8. The assembly as defined in claim 7 in which said external alignment means includes a notch in said body portion; and

said striker mounting plate includes an opening communicating with said notch whereby an adjusting tool can be externally inserted via said opening to engage said notch for laterally shifting said striker base to the desired position, whereby said striker assembly is externally adjustable via said opening during normal operation of said printer.

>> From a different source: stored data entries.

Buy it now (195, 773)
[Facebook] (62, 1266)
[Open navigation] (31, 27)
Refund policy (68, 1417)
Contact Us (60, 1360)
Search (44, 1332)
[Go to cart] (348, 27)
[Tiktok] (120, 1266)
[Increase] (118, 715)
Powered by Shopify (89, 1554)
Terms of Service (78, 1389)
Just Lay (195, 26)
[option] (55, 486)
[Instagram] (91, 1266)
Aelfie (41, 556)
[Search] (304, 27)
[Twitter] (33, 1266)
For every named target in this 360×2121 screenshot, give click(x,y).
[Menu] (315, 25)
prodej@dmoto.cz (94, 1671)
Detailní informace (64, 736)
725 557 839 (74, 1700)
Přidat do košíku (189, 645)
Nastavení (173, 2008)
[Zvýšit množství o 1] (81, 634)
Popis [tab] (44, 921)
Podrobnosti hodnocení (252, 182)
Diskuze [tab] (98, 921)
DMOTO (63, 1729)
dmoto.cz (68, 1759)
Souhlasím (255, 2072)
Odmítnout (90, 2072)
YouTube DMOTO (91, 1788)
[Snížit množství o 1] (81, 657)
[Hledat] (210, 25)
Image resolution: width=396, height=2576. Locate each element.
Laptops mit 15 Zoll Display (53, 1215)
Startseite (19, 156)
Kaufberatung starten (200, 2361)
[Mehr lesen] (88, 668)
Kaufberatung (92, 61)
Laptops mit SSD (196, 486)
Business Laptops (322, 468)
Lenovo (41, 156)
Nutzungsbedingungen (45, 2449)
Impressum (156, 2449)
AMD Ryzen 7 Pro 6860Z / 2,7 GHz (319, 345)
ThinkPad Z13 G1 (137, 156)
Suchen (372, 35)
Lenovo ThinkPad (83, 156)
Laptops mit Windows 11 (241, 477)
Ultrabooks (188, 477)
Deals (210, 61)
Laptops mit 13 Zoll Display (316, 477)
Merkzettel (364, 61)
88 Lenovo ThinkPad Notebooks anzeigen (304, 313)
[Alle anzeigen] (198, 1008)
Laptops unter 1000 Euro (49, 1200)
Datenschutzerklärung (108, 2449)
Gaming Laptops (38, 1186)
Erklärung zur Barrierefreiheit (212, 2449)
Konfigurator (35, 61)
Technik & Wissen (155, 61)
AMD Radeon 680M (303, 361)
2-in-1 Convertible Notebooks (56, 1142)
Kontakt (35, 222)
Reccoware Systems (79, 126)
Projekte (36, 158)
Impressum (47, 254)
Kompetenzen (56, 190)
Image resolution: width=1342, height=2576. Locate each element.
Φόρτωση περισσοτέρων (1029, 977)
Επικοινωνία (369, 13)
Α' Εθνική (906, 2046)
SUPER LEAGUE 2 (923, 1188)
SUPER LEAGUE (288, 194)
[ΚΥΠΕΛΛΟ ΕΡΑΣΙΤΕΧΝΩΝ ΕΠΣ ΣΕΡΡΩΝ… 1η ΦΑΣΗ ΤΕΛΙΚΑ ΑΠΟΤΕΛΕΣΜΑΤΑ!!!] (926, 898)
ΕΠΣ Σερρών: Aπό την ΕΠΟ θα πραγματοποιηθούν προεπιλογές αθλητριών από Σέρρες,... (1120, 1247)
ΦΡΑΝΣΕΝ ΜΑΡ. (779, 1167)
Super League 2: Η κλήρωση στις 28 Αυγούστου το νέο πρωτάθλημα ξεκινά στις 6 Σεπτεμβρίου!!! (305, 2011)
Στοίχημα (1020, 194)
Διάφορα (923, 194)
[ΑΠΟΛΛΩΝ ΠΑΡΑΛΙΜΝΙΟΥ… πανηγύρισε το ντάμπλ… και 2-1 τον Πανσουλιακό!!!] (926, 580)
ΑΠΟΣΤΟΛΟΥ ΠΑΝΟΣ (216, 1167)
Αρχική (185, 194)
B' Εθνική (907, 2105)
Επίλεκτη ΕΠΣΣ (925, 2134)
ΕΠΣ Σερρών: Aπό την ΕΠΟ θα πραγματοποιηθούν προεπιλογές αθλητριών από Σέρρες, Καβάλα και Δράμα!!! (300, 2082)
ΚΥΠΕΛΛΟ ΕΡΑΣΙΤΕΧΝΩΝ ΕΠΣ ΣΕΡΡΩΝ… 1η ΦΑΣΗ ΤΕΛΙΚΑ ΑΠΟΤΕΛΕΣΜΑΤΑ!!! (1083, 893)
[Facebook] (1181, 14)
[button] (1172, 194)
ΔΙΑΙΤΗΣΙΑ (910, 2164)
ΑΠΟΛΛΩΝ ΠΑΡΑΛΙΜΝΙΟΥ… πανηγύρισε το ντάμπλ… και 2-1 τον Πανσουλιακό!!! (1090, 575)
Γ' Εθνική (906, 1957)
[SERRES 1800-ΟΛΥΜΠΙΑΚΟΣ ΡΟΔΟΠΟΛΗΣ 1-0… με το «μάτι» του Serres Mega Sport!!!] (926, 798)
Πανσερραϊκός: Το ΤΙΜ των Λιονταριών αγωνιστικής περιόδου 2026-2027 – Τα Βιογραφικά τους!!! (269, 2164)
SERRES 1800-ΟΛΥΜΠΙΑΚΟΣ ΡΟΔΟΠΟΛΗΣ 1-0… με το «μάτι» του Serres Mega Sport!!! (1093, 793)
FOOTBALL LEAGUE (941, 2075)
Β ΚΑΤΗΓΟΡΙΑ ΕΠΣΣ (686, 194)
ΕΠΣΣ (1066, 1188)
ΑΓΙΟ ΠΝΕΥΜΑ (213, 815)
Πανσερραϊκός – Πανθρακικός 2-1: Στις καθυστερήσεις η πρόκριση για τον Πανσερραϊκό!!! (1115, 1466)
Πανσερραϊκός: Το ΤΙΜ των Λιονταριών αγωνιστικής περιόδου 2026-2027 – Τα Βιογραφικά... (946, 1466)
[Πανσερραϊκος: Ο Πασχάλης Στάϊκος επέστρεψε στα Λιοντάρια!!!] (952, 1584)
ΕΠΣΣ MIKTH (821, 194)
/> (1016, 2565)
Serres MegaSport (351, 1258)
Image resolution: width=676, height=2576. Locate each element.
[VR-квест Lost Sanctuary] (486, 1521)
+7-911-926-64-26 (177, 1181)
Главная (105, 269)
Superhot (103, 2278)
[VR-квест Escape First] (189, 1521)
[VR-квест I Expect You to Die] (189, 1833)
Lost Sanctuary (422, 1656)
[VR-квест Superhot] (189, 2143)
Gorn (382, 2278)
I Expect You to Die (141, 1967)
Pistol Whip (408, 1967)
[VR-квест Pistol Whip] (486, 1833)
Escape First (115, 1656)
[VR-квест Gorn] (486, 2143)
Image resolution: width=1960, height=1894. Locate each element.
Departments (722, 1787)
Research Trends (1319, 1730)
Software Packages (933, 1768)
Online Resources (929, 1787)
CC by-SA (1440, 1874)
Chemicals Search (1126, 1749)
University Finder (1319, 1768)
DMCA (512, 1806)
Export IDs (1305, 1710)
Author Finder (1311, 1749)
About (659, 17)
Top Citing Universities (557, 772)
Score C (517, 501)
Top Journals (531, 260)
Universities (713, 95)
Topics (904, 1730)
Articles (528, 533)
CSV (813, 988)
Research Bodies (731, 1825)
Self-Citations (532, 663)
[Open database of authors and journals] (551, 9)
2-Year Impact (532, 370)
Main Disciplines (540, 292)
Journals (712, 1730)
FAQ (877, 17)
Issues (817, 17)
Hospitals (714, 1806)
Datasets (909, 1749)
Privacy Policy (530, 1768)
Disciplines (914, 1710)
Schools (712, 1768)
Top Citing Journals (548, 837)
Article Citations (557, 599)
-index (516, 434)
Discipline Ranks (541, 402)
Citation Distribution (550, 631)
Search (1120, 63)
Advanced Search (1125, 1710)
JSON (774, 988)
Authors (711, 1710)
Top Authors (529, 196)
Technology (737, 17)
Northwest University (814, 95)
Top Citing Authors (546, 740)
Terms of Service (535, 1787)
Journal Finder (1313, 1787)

9. A plurality of printer striker assemblies mounted adjacent to each other comprising:

a plurality of striker bases, each of said striker bases having a head portion and a body portion;

a plurality of armatures, each armature being pivotally mounted in one of said striker bases;

a magnet pole assembly attached to each striker base, and located adjacent to an armature;

a cylindrical backstop disposed in said head portion of each of said striker bases, said cylindrical backstop having a flat surface for contacting a face of said armature when said armature is in a non-operative position, said cylindrical backstop including means for self-alignment of said flat surface with said face of the armature; and

an adjustment screw threadably disposed in said striker base and bearing on said head portion, said screw arranged to produce a small movement of said head portion from a turning of said screw for adjusting said backstop to maintain said armature in a desired non-operative position, said adjustment screw adjustable during operation of said plurality of striker assemblies.

10. The apparatus as defined in claim 9 in which said striker base is of one-piece molded construction of polyphenolene sulfide resin with carbon fiber filler, said resin flexing during such movement of said head portion.

11. The apparatus as defined in claim 10 in which said striker base is heat treated after molding to permit flexing of said resin without cracking.